Mesmo considerando que o modelo do agronegócio é hegemônico e predominante no mundo rural brasileiro, atualmente, os agricultores e agricultoras do Semiárido protagonizam uma importante mudança de paradigma de produção. A agroecologia vem se firmando como forma de produzir alimentos e de se relacionar com os bens naturais e as pessoas nesses espaços. Agricultores e agricultoras reassumem seus tradicionais papéis de guardiões e guardiãs da agrobiodiversidade.
Nessa parte do mapa do Brasil é intensa a troca de saberes advindos das práticas cotidianas de cuidar dos quintais, roçados, matas e criações. São muitas e diversas as experiências desenvolvidas por esses homens e mulheres que nesse território de resistência afirmam uma identidade comum e um projeto coletivo de convivência com o Semiárido que se concretiza em processos locais e comunitários de experimentação agroecológica possibilitados, principalmente, por guardiões e guardiãs da agrobiodiversidade.

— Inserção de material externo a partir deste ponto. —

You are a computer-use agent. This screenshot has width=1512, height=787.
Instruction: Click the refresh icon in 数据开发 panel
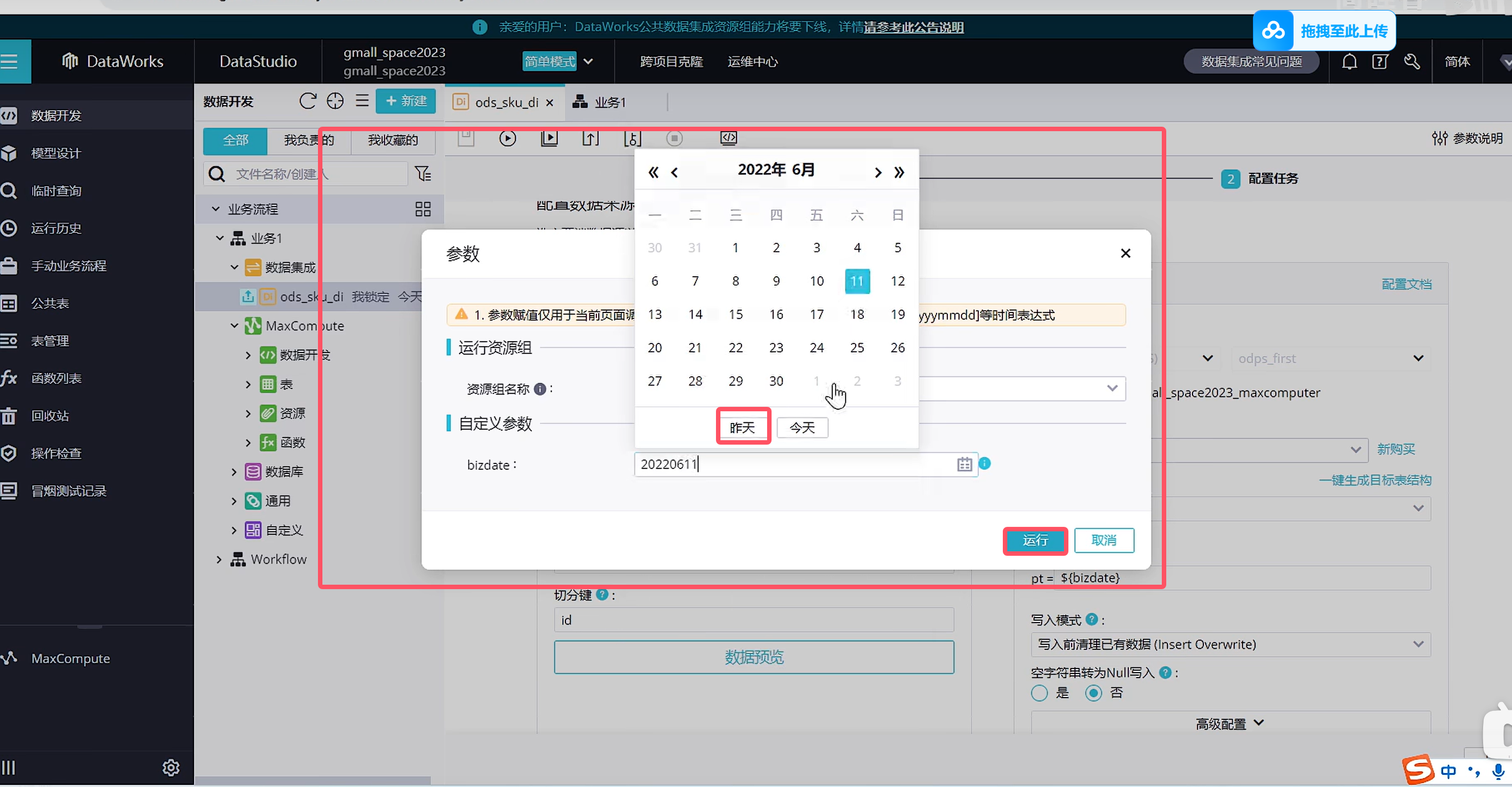tap(307, 102)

Conceição Mesquita, cearense, do município de Trairi, comunidade de Urubu, é agricultora e uma dessas guardiãs da agrobiodiversidade, ela fala com orgulho daquilo que brota no chão de seu quintal e das sementes que preserva: “Quem vem de longe já enxerga a diversidade do meu quintal, aqui tem de tudo: cebolinha, coentro, noni, maxixe, milho, feijão, abacaxi, limão, acerola, ata. É importante, além de plantar e colher, guardar a semente para não depender de ninguém quando quiser plantar de novo”, afirma.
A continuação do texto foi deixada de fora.